James had the fitness levels of an extreme athlete. Seven years ago he competed in his first ever Australian Championships for indoor rowing and won two events – then came international titles.

He has attended a local gymnasium almost every day for the past 20 years, doing an intense workout regime involving weights, bike training and rowing for thousands of metres.

“The day of my heart attack I was one of the first at the gym and spent 90 minutes training. Afterwards I felt a severe pain starting in my chest, right over the sternum, then I began perspiring and I immediately said to my wife, ‘Janette, get the ambulance’.”

Dr Boyle inserted two stents, including one in the main artery, and within just a few hours James was in the coronary care ward, still in his gym clothes and on the way to a full recovery.

“I was originally on about 60% of my exercise capacity and chafing at the bit, but after my last scan Professor Boyle said I can do anything I like. My heart’s in good nick and he said ‘go for it’.”

The 12-month survival rate for heart attacks in the Hunter New England region is now 93% for those who come through the new research-inspired ambulance protocol, Professor Boyle says. That’s a remarkable improvement over years gone by.

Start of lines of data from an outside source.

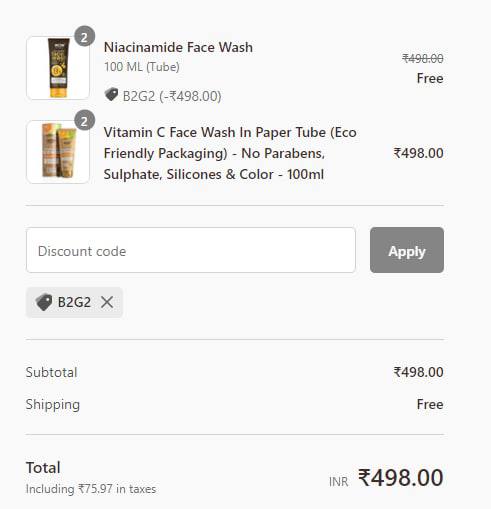Click the 100 ML (Tube) variant text
Screen dimensions: 491x509
(142, 67)
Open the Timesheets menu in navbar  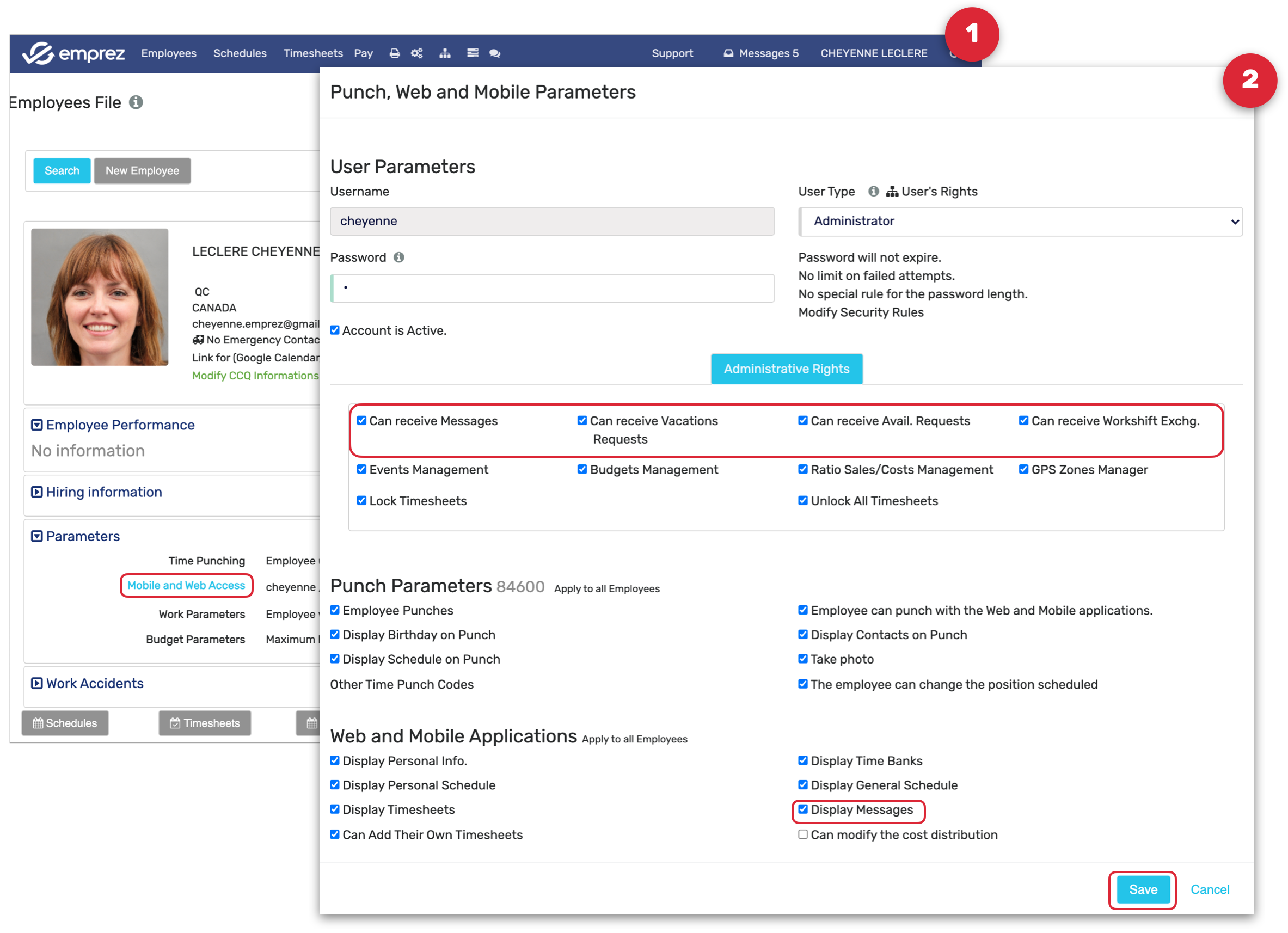[313, 53]
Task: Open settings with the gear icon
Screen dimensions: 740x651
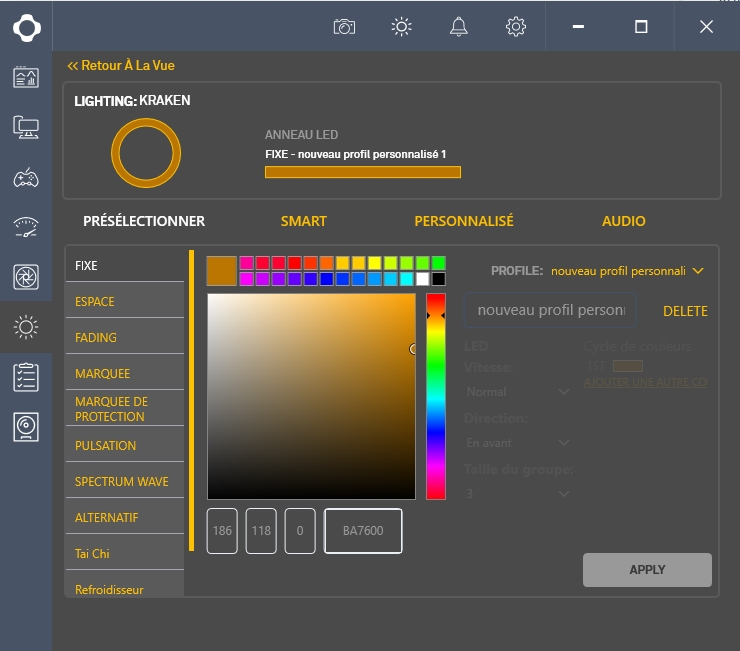Action: click(x=516, y=27)
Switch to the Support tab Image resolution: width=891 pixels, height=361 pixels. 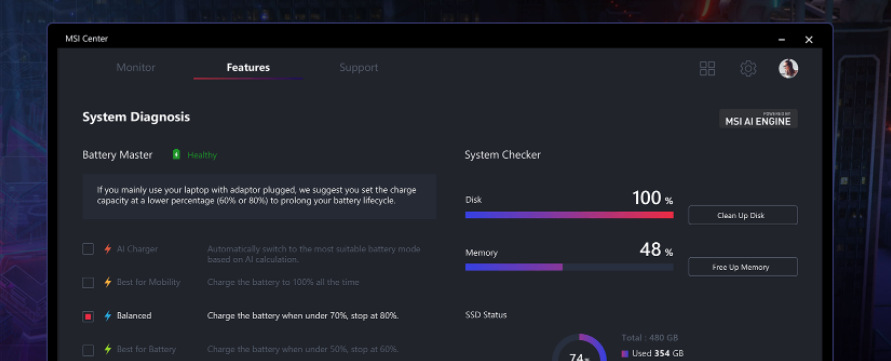pos(359,68)
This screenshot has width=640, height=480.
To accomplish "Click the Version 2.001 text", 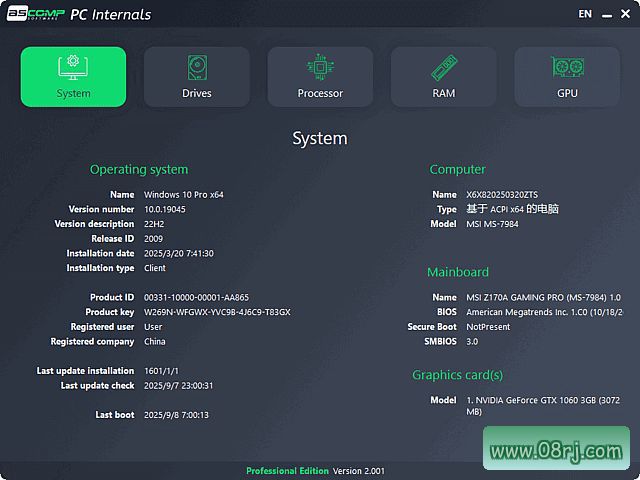I will 358,471.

“If an artery is blocked for more than six hours then most of the damage is already done. In our region, patients are often at least six hours away, so delivering the clot-dissolving drug up front within 10 minutes of diagnosis means that more are surviving and doing better afterwards,” Professor Boyle adds.

“Also, with the ECG being transmitted from the ambulance to the cardiologist’s smartphone, the entire cardiac team can be activated ahead of the patient’s arrival.”